THE INPUT:
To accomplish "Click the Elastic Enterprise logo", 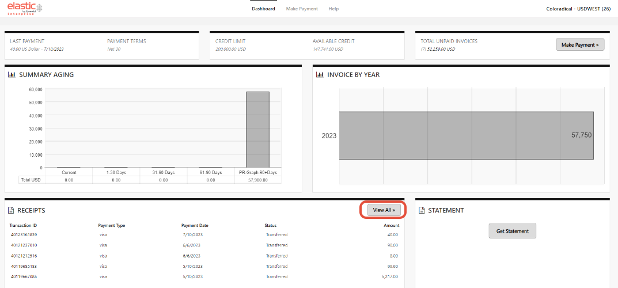I will [24, 9].
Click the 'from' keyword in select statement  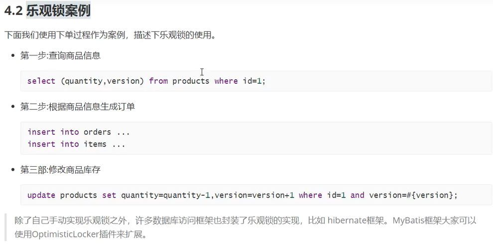click(158, 81)
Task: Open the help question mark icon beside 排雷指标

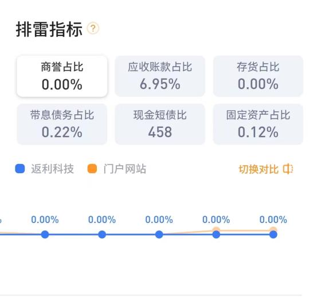Action: tap(93, 28)
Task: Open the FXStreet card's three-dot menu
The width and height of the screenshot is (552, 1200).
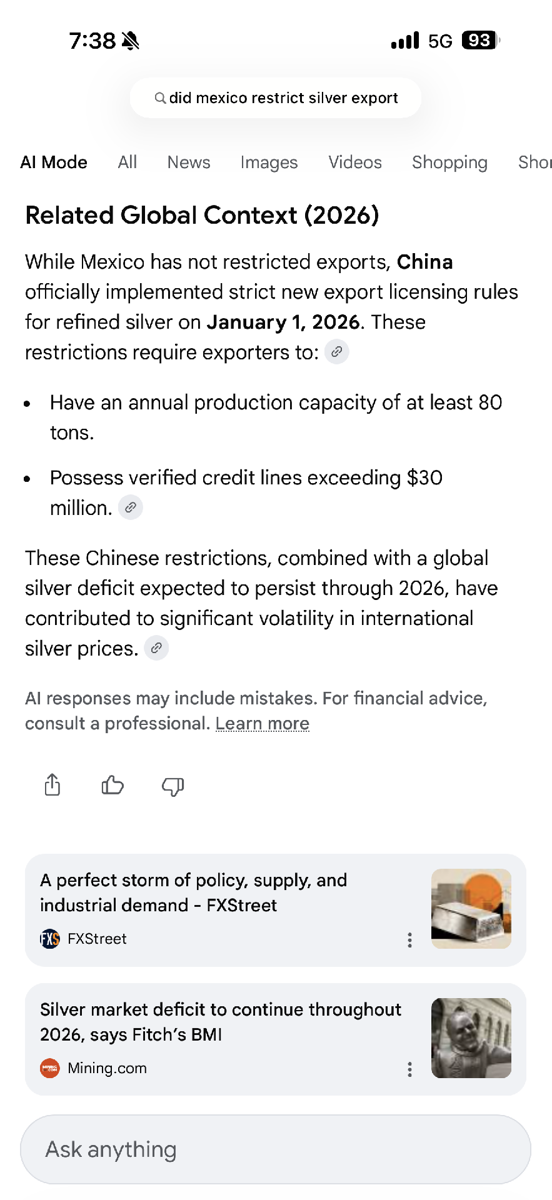Action: (x=409, y=940)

SET EXERCISE: Rewrite the part of the data that opens with the line containing "Task: Open the help" and runs through the end of the data, swapping "screenshot" for "image" and keeping everything else the same. Leave the pictures out.

TASK RESPONSE:
Task: Open the help question mark icon beside 排雷指标

Action: tap(93, 28)
Task: Open the FXStreet card's three-dot menu
The width and height of the image is (552, 1200).
Action: (x=409, y=940)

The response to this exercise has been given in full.